Chapitre 2 : La nature du savoir et les incidences sur l’enseignement
2.2 L’épistémologie et les théories de l’apprentissage
2.2.1 Qu’est-ce que l’épistémologie?
Nous avons vu dans le scénario du dîner entre amis que Stephen et Caroline ont des idées passablement différentes sur la nature de la connaissance. La question ici n’est pas de déterminer qui a raison, mais de comprendre que nous avons tous des croyances implicites sur la nature du savoir, sur ce qui constitue la vérité, sur comment valider cette vérité et, dans la perspective de l’enseignement, sur quelle est la meilleure façon d’aider les personnes à acquérir des connaissances. Les fondements de cette croyance varieront en fonction des thèmes et même dans certains cas, comme pour les sciences sociales, à l’intérieur d’un même domaine commun de connaissances.
Il apparaîtra clairement que notre choix d’approches pédagogiques et même l’utilisation de la technologie dépendent entièrement des croyances et des postulats que nous possédons sur la nature du savoir, sur les exigences relatives à notre discipline et sur la façon dont nous croyons que les étudiantes et étudiants apprennent. La façon dont nous enseignons dans l’enseignement supérieur sera principalement déterminée par nos convictions ou plutôt par le consensus communément admis au sein d’une discipline universitaire sur ce qui constitue une connaissance valable dans le domaine concerné.
La nature du savoir tourne autour de ces questions : Comment savons-nous ce que nous savons? Comment arrivons-nous à croire que quelque chose est « vrai »? Ces questions sont épistémologiques par nature. Hofer et Pintrich (1997) l’énoncent ainsi :
L’épistémologie est une branche de la philosophie traitant de la nature et de la justification de la connaissance.
Le célèbre débat sur l’origine des espèces, qui a eu lieu à la British Association en 1860 entre Thomas Huxley et l’évêque d’Oxford Samuel Wilberforce, représente un exemple classique d’un conflit entre des croyances sur les fondements du savoir. Mgr Wilberforce soutenait que l’Homme avait été créé par Dieu, alors que Thomas Huxley soutenait que l’Homme avait évolué par la sélection naturelle. L’évêque croyait qu’il avait raison parce que la « véritable » connaissance est déterminée par la foi et l’interprétation des saintes Écritures; et le scientifique croyait qu’il avait raison parce que la « véritable » connaissance est acquise au moyen de la science empirique et du scepticisme rationnel.

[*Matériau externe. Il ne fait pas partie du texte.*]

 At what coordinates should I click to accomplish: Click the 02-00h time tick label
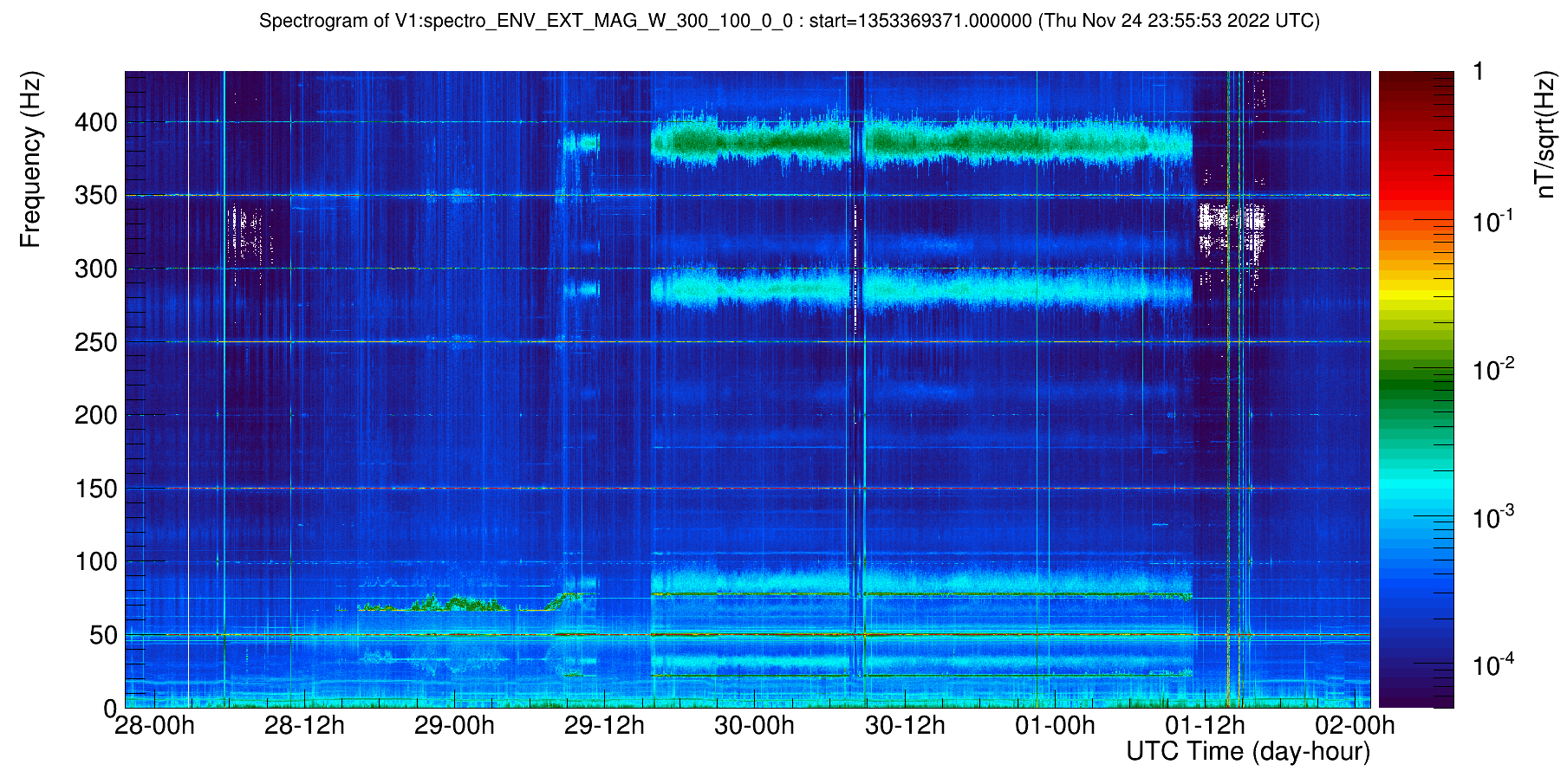point(1355,725)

Une partie importante de l’éducation supérieure vise à améliorer la compréhension des étudiantes et étudiants dans une discipline donnée; c’est-à-dire les critères et les valeurs qui sont à la base de cette discipline, ce qui comprend les questions sur ce qui constitue des connaissances valables dans ce champ d’études. Pour un bon nombre d’experts dans un domaine, ces postulats sont si forts et si fermement ancrés qu’ils n’en seront peut-être pas ouvertement conscients à moins que quelqu’un n’en vienne à les remettre en question. Mais pour les étudiantes et étudiants débutants par exemple, cela peut leur prendre beaucoup de temps pour passer au travers de la matière et de prendre conscience du système de valeurs sous-jacent qui détermine le choix du contenu et de méthodes d’enseignement.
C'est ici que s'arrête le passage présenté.